Q88). A 75 year old woman is sent from the nursing home for evaluation of fever and altered mental status. The patient’s past medical history is significant for moderate Alzheimer’s dementia. On examination, she is confused. Her vitals reveal Temperature of 102F, Blood pressure 80/60 and a HR of 102/min. Chest and cardiovascular examination is benign. On abdominal examination, the patient moans upon palpation of right upper quadrant. Cholecystitis is suspected and ultrasound is obtained that reveals very distended gall bladder with pericholecystic fluid, a normal caliber common bile duct and a gall stone in the cystic duct. The patient is started on IV Normal saline and broad spectrum antibiotics. Her blood pressure despite initial hydration is still 80/40. She is started on Norepinephrine drip.
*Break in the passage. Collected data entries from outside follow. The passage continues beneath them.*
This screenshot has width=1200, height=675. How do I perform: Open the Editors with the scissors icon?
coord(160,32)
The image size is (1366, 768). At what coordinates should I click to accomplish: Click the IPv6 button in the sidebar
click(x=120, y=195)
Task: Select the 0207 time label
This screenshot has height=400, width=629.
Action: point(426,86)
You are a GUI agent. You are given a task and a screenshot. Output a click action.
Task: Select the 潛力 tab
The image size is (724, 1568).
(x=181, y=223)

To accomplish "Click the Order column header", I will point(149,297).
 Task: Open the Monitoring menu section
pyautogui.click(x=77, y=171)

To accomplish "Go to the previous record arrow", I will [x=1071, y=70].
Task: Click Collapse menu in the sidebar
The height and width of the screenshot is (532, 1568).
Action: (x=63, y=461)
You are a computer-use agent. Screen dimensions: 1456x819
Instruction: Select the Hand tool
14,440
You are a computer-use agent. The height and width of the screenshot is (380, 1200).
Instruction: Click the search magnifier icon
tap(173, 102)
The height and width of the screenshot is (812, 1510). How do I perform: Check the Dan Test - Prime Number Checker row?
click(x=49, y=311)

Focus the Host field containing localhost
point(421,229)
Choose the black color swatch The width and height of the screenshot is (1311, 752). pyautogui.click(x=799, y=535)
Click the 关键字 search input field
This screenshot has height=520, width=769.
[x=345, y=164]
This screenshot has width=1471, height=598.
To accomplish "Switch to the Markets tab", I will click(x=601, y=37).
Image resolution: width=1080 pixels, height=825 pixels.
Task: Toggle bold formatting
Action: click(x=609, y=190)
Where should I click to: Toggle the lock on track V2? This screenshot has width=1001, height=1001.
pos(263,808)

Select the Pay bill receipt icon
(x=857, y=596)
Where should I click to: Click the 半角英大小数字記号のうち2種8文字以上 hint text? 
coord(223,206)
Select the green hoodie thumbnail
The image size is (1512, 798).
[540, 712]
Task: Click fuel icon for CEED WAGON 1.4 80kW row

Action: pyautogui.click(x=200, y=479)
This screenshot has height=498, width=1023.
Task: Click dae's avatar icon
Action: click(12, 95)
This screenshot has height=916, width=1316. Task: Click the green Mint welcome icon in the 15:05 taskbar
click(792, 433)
The next most important step in managing this patient ?
A. Urgent Cholecystectomy
B. Endoscopic Retrograde Cholangiopancreatography
C. Percutaneous Cholecystostomy
D. 2D echocardiogram
E. Exploratory Laporotomy



B
b
This is an emergency
u must releive the distention NOW
C is the answer
ccc
C
Mild Sx – observe if stable, early lap chole if unstable
Moderate Sx – early lap chole if stable, percutaneous gb drainage if unstable
Severe Sx including organ dysfunction (cardio-hypotension, neuro-decreased consciousness, pulm-respiratory distress, renal-Cr > 2, hepatic-pt/inr abnormal, hem-thrombocytopenia) – IVF & IV abx, percutaneous drainage, if unstable then early chole
In all cases if percutaneous drainage is done, follow up with elective lap chole.